Your School. Your Paper. Since 1936.

The Suffolk Journal

Your School. Your Paper. Since 1936.

The Suffolk Journal

Your School. Your Paper. Since 1936.

The Suffolk Journal

The Problem with Russia

News Commentary by: Alex Pearlman

Even though Russian Prime Minister Putin made headlines earlier this year for riding bare-chested through the Siberian wilderness, looking foxy as ever, the muscles don’t distract from the real problem brewing in the East: Russia is once again becoming a pain in everyone else’s ass.

From refusing to cooperate with US sanctions against Iran for building secret nuclear facilities, to refusing to deal with the situation in Chechnya, to refusing to provide a refuge for journalists being threatened with kidnapping or death, to even refusing to provide its neighbors in the former Soviet bloc states with oil, it seems as though Putin’s muscle-flexing will never end.

The New York Times reported yesterday that a new pipeline to Western Europe would most likely allow Russia to play politics with its closer neighbors like Poland, Ukraine, and Romania so that they can have heat this winter.

“‘The ability to shut off one pipeline or the other ‘depending on whim’ makes shutoffs to Eastern Europe more likely,’ said Zbigniew Brzezinski, the national security adviser in the Carter administration, to the New York Times. “He called the pipelines a grand Russian initiative to ‘separate Central Europe from Western Europe insofar as dependence on Russian energy is concerned.’”

This premonition regarding Russia’s use of oil embargoes comes just a few years after oil to Ukraine was shut off for three weeks after a dispute over tariffs. Thousands of people went without heat and factories were shut down.

RAW RECORDS:
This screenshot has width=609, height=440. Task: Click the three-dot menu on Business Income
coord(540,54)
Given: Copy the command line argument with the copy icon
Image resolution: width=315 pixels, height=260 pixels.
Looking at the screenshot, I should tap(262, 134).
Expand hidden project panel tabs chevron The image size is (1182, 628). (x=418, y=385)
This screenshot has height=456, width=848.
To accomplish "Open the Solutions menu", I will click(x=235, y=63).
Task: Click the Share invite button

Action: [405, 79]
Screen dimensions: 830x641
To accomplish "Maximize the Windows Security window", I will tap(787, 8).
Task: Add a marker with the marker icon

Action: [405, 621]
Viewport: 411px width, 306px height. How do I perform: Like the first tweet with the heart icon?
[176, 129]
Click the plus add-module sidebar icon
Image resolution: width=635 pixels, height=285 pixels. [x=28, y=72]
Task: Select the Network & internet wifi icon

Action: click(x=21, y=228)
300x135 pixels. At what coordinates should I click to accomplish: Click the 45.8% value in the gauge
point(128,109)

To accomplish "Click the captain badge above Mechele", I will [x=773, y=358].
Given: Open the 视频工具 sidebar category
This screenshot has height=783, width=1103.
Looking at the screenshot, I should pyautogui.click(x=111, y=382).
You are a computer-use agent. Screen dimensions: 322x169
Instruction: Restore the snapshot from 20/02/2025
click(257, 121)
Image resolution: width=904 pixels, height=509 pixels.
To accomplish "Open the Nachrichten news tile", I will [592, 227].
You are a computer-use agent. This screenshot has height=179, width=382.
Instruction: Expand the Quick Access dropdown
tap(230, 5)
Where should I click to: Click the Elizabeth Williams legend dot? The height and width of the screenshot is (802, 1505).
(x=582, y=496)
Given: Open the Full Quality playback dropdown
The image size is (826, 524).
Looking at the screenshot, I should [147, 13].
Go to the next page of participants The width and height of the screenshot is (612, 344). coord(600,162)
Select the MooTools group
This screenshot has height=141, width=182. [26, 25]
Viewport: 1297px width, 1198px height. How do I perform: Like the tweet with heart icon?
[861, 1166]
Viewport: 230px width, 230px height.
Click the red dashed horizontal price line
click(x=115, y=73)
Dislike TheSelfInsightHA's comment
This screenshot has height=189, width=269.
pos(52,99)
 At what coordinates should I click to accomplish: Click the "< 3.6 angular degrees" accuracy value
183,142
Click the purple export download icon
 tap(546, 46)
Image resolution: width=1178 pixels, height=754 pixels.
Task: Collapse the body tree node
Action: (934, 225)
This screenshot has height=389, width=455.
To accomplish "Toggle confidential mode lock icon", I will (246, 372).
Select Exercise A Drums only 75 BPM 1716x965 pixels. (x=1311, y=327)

PROBLEM TO SOLVE:
Reproduce word for word everything in the commentary on Russia from "Even though Russian" down to "everyone else’s ass.".

ANSWER BELOW:
Even though Russian Prime Minister Putin made headlines earlier this year for riding bare-chested through the Siberian wilderness, looking foxy as ever, the muscles don’t distract from the real problem brewing in the East: Russia is once again becoming a pain in everyone else’s ass.